What you will do: Nothing but the lines from the one containing "You are a computer-use" through the end of the entries below should appear in your answer, transcribed exactly; please drop the pictures.

+++ Entries provided +++

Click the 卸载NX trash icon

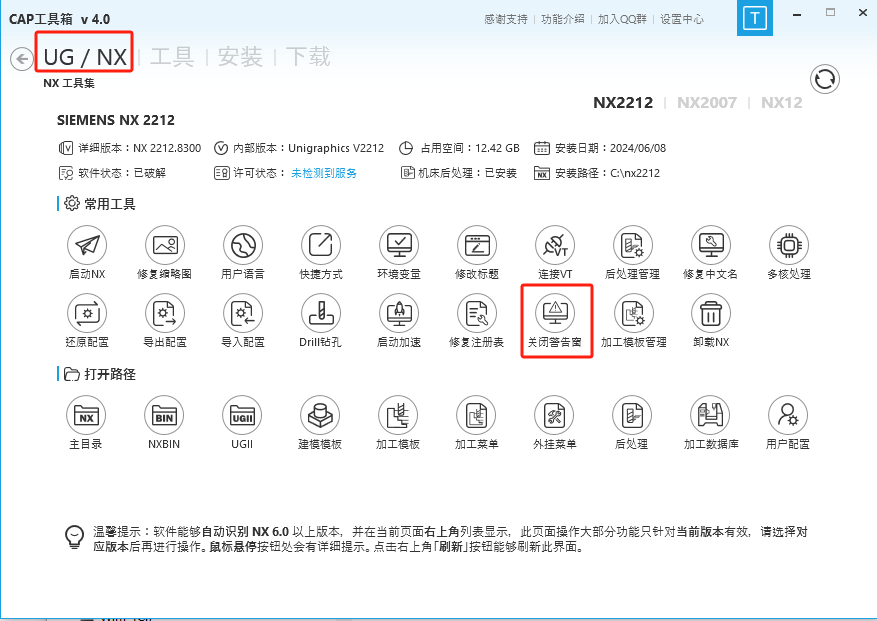pos(710,314)
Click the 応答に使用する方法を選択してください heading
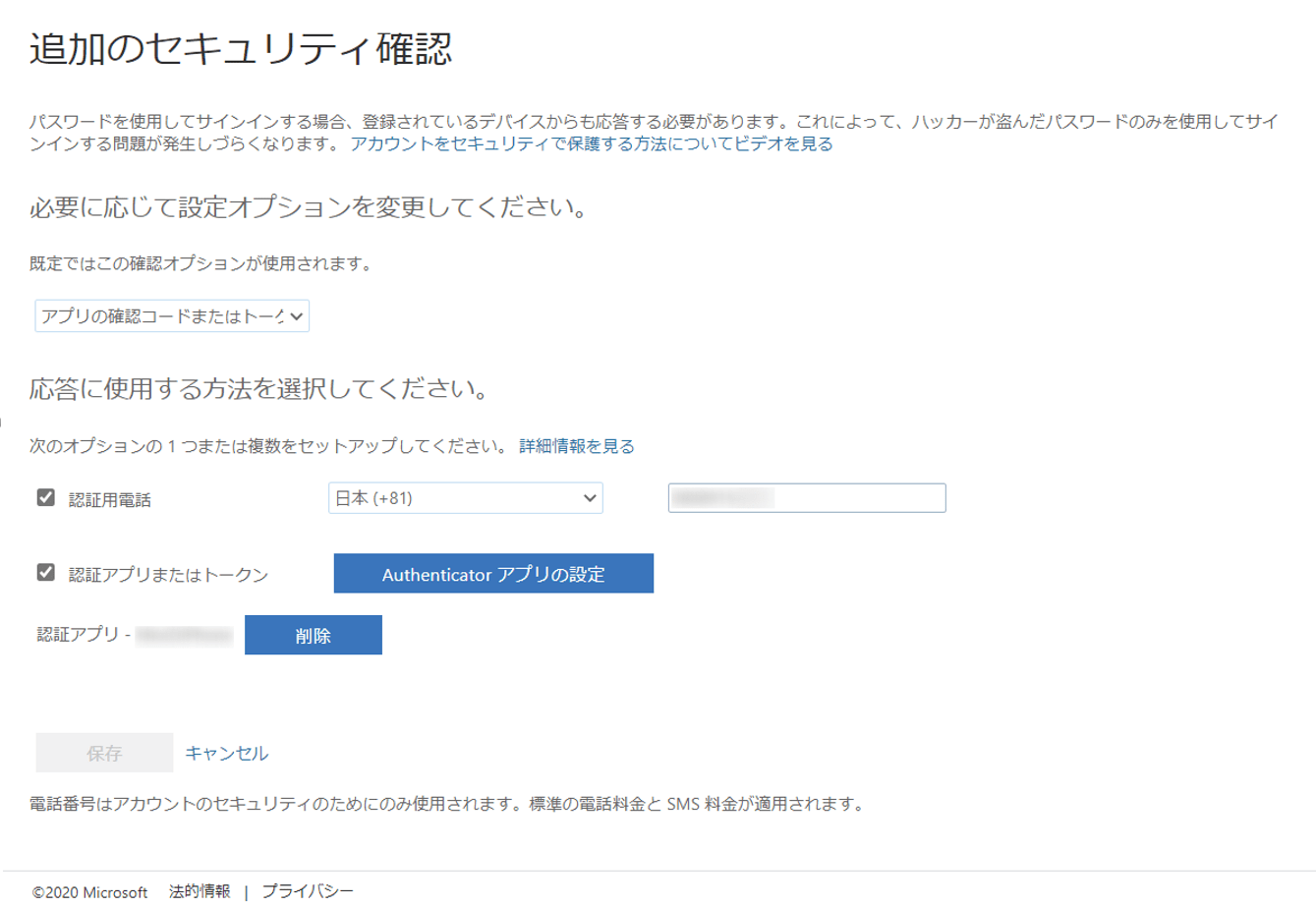The width and height of the screenshot is (1316, 907). (x=259, y=389)
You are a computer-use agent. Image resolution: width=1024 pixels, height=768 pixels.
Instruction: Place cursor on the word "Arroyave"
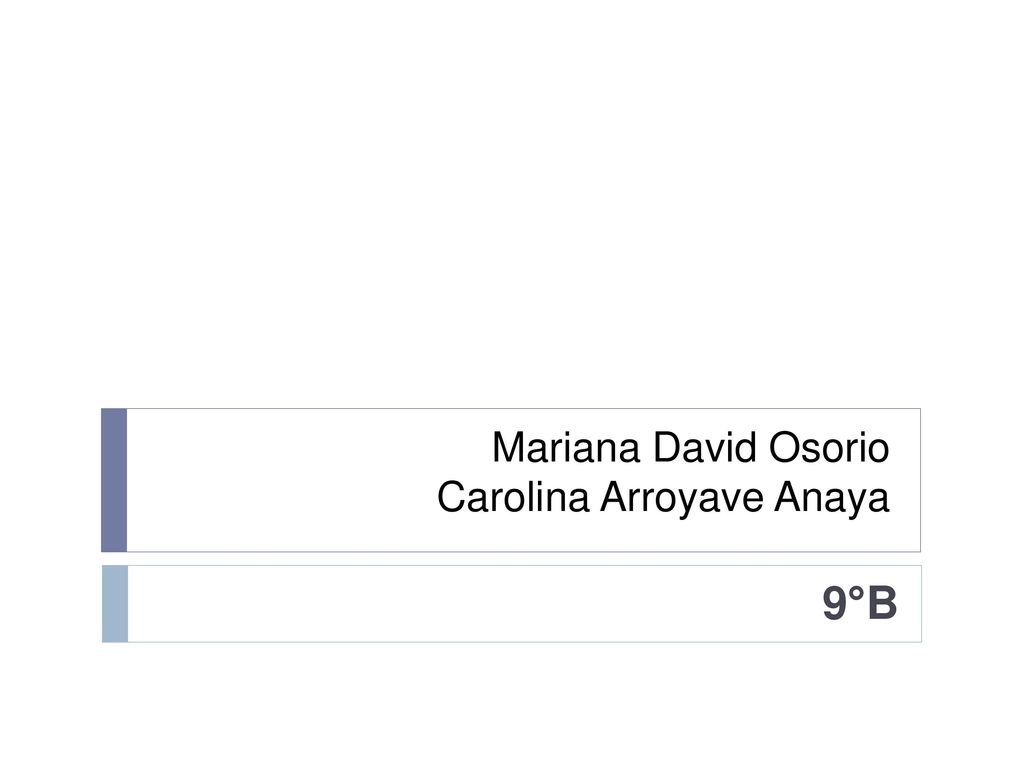682,499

+++

Answer below:
You are a computer-use agent. Image resolution: width=1024 pixels, height=768 pixels.
Instruction: Place cursor on the word "Arroyave"
682,499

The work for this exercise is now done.